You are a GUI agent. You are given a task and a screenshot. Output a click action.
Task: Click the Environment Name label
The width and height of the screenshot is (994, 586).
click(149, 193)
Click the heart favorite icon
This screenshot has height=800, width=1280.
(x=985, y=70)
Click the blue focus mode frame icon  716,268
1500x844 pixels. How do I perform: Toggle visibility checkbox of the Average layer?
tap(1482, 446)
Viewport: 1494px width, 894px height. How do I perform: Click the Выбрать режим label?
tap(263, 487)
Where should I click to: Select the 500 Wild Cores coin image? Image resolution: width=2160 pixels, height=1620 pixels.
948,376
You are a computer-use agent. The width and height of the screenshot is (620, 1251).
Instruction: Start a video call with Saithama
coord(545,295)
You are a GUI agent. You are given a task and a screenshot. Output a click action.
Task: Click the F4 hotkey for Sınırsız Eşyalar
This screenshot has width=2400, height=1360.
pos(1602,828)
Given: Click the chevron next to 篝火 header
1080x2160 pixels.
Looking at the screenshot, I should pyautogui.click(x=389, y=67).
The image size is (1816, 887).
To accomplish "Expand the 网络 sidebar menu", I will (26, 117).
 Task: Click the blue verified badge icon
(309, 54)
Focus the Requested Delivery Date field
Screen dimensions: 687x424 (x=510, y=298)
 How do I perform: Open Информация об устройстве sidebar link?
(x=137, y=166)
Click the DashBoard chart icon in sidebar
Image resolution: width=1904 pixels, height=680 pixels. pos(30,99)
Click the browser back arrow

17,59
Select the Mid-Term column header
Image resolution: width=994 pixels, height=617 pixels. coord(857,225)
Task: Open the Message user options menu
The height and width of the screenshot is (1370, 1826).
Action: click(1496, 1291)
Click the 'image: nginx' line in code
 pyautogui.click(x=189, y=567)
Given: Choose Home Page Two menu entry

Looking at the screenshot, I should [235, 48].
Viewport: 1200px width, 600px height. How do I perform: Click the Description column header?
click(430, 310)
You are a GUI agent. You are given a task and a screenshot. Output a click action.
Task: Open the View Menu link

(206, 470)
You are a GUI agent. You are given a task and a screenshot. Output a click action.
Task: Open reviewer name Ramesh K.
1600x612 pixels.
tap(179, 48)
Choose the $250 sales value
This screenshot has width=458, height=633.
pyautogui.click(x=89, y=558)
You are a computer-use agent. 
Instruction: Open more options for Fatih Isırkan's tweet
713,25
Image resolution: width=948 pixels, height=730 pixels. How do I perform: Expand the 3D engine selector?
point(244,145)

> _EXERCISE GOAL_:
For this exercise, please output exactly the lines above starting at the line with "This screenshot has width=2400, height=1360." and ending at the line with "Task: Open the Message user options menu", ends included.

> _REPLY_:
This screenshot has width=2400, height=1360.
pos(1602,828)
Given: Click the chevron next to 篝火 header
1080x2160 pixels.
Looking at the screenshot, I should pyautogui.click(x=389, y=67).
The image size is (1816, 887).
To accomplish "Expand the 网络 sidebar menu", I will (26, 117).
 Task: Click the blue verified badge icon
(309, 54)
Focus the Requested Delivery Date field
Screen dimensions: 687x424 (x=510, y=298)
 How do I perform: Open Информация об устройстве sidebar link?
(x=137, y=166)
Click the DashBoard chart icon in sidebar
Image resolution: width=1904 pixels, height=680 pixels. pos(30,99)
Click the browser back arrow

17,59
Select the Mid-Term column header
Image resolution: width=994 pixels, height=617 pixels. coord(857,225)
Task: Open the Message user options menu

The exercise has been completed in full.